There are some disadvantages:
* There is no IDE support out of the box: it just looks like
a string to IDEs. (Could this be remedied with plugins?)
* Because interpolated optics get evaluated before the rest
of the macros, the type inference is poor for arguments.
### [QuickLens](https://github.com/adamw/quicklens)
```scala
modify(myBakery)(_.cakes.each.toppings.at(0).cherries).setTo(7)
```
QuickLens is designed to be a lightweight alternative to
Monocle; it is solely focused on manipulating case classes.
It uses a fluent API with blackbox macros, which deconstruct
the given code tree to discover path information.
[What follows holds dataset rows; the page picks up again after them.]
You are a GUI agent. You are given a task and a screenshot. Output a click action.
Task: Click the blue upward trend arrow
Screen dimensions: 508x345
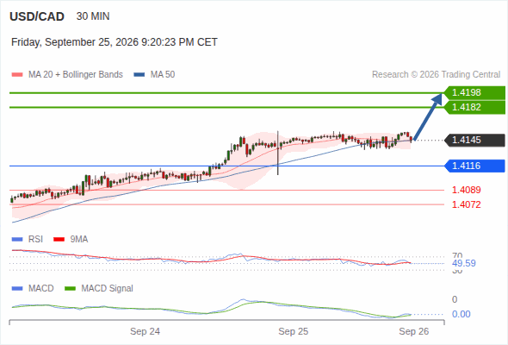coord(428,116)
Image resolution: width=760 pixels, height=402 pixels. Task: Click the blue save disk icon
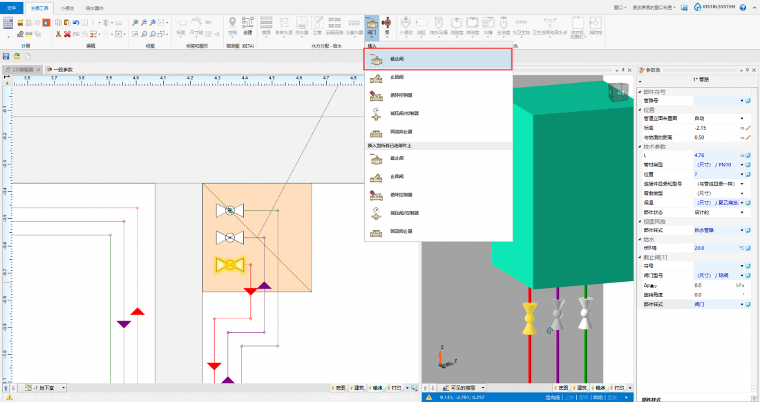click(x=6, y=56)
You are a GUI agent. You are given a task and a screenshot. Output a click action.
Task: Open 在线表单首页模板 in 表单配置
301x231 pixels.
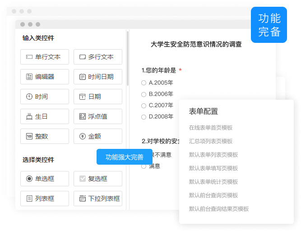click(x=211, y=128)
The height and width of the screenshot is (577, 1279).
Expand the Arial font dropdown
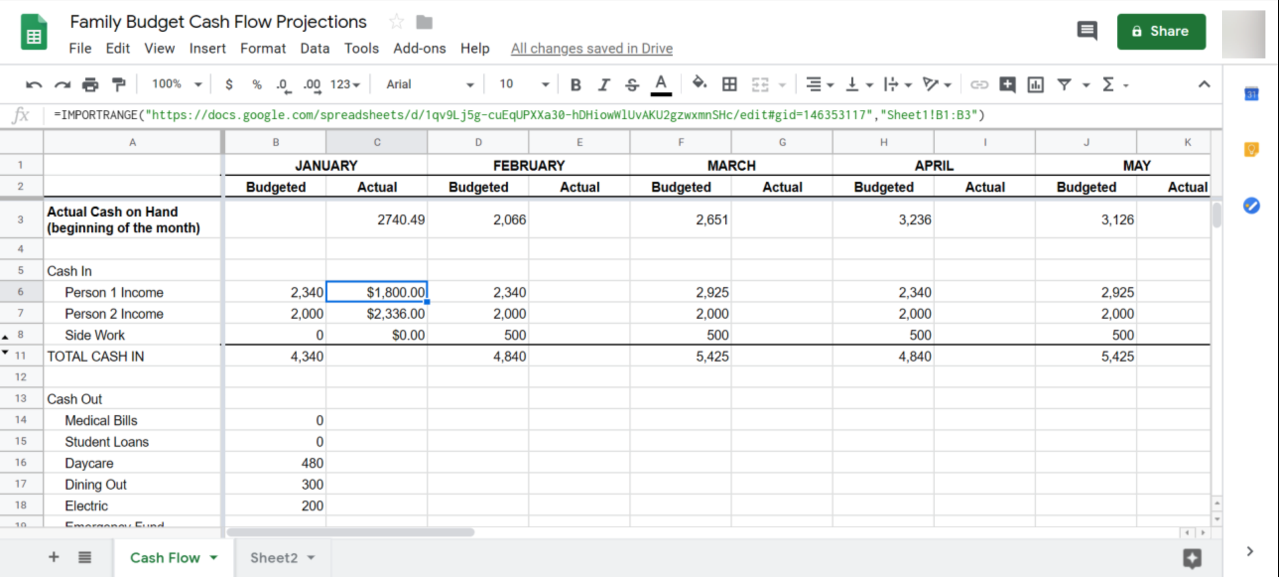(429, 84)
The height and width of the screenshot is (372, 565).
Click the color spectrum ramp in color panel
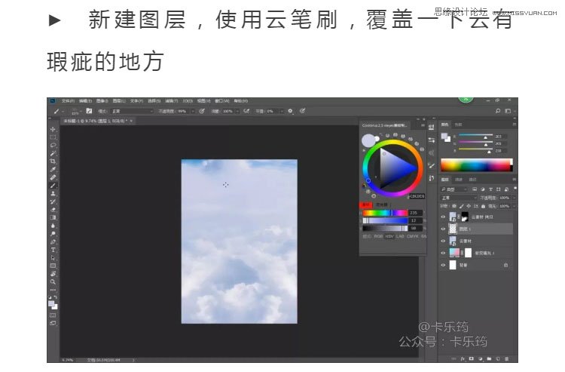pos(476,164)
It supports
several features like "each" traversal and indexing, but lacks
an overarching, cohesive optics model outside of the DSL.
In addition, the fluent API supports manipulating several
points in the path at once, and Prism-style navigation of
sum types.
### [Monocle's internal DSL](https://github.com/julien-truffaut/Monocle/blob/master/macro/shared/src/main/scala/monocle/macros/syntax/GenApplyLensSyntax.scala)
```
myBakery.lens(_.cakes)
```
Monocle itself contains some internal syntactic helpers,
including a simple DSL for convenient case class manipulation.
Currently it uses a blackbox macro to deconstruct a code
tree, which generates a `monocle.Lens`.
### [Shapeless Lenses](https://github.com/milessabin/shapeless/blob/master/core/src/main/scala/shapeless/lenses.scala)
```
lens[Bakery].cakes.get(myBakery)
```
Shapeless offers Lens and Prisms, which allow automatic
navigation of case classes and sum types. It uses Dynamic
to allow Scala-like syntax, and uses a thicket of typeclasses
to prove validity. It supports indexing and products, but
not traversals. As with many of Shapeless' concepts,
understanding the mechanism used requires a high level
of proficiency, and the compile errors are quite unhelpful.